> Jobs:
1 - In the review of An Unwanted Guest below, where is the Mitchell Inn located?
2 - Resume the review of An Unwanted Guest after its final sentence and carry it on in the same voice.

[BEGIN Passage to read]

Sunday 26 May 2019

An Unwanted Guest by Shari Lapena - Big-chill mystery exerts icy grip despite a familiar plot

Thriller: An Unwanted Guest, Shari Lapena, Bantam Press, hardback, 304 pages, €16

Too many suspects: Lapena has assembled a universally disagreeable ensemble
Too many suspects: Lapena has assembled a universally disagreeable ensemble
An Unwanted Guest by Shari Lapena

Since shooting onto the fiction charts with The Couple Next Door in 2016, Shari Lapena has established herself as one of the biggest names in the domestic thriller genre that has proved a publishing phenomenon.

The former lawyer and teacher from Toronto is enjoying enormous success, with her debut selling over a million copies and her follow-up, A Stranger in the House, rocketing to the top of the bestseller list, too.

Now Lapena is back with An Unwanted Guest, her third novel in as many years, this time blending the psychological thrills her fans love with an old-fashioned locked-room mystery.

A cast of 12 has assembled for a weekend getaway at the Mitchell Inn, an intimate hotel nestled in a snowy forest in the Catskill Mountains. Along with the father and son who run the hotel, the guests include best friends who have grown apart, young lovers seeking time alone, a handsome heir and his beautiful fiancée, a middle-aged couple trying to reconnect, an author working on her book, and a reticent lawyer looking to escape for a few days.

They arrive in the middle of a storm, which shows no signs of abating. As the snow grows heavier, the roads become blocked, the phone signal dies and the group find themselves trapped inside the hotel.

Following a tense round of drinks and a quiet dinner, the guests turn in, still optimistic of having a relaxing trip. Their hopes of a restful weekend, of course, are dashed when they wake up to a dead body on the stairs.

They discover the electricity is gone, leaving them cut off from emergency services and the outside world. They alone must attempt to identify the killer in their midst as the bodies start to pile up.

Writers shouldn't have to provide likeable characters, but this universally disagreeable ensemble makes it difficult to invest in the murders.

All the same, Lapena has a good grasp of her vast group, and while they remain mostly two-dimensional, she does a solid job of making each one memorable and a viable suspect.

[END Passage to read]
[BEGIN Recorded data]

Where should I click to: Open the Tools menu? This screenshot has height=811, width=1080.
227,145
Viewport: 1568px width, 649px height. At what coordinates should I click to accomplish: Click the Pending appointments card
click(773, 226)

[END Recorded data]

> Task answers:
1 - In a snowy forest in the Catskill Mountains.

2 -
But Lapena's homage to classics of the genre is disappointingly derivative - An Unwanted Guest reads like a very familiar, yet enjoyable, riff on Agatha Christie's And Then There Were None.

Save a delicious final-page twist, the clever plotting mostly fizzles out by the end and the story is let down by some lazy, choppy writing ("Riley is glad that David is gone. She thinks he's reckless, and she's glad he's gone"). There are clues leading readers to guess the killer, but the ultimate reveal relies on a heap of complex backstory, explained in a flat, meandering monologue.

There are at least two too many bodies to keep track of, and in the latter half, the story tests the limits of plausibility, particularly a fireside chat during which the characters methodically unload their deepest secrets to each other.

Where Lapena excels is in creating atmosphere. The Mitchell Inn may be an underwhelming title (it's certainly no Overlook Hotel), but it's the perfect setting for her whodunnit.

The secluded mountain retreat, "covered in a pure, muffling white snow", transitions seamlessly from cosy and romantic to horrifying: with no lights, phones or internet, the sense of isolation is palpable, and to make matters worse, the group must preserve evidence by leaving the corpse lying on the stairs until the police can be reached.

It makes for gripping reading, and if you're not fussed about originality, An Unwanted Guest is an ideal book to be devoured in the space of a few hours.

If you're a fan of Lapena's previous novels, you're sure to tear through her latest in one sitting. It's an arguably stronger work than The Couple Next Door, largely thanks to that chilly suspense that keeps readers guessing up to the very last page, and Lapena skilfully ramping up the tension by switching perspectives among the group.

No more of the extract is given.